CHALLENGE:
Copy every one of the rows below line by line, with no changes.

DATA EXTRACT:

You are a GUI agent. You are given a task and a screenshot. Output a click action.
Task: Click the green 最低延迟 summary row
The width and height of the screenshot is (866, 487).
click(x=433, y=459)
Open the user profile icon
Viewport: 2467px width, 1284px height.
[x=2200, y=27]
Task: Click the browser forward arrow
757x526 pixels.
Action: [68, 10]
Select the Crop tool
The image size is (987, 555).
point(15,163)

WRITTEN RESPONSE:
You are a GUI agent. You are given a task and a screenshot. Output a click action.
Task: Click the green 最低延迟 summary row
The width and height of the screenshot is (866, 487).
click(x=433, y=459)
Open the user profile icon
Viewport: 2467px width, 1284px height.
[x=2200, y=27]
Task: Click the browser forward arrow
757x526 pixels.
Action: [68, 10]
Select the Crop tool
The image size is (987, 555).
point(15,163)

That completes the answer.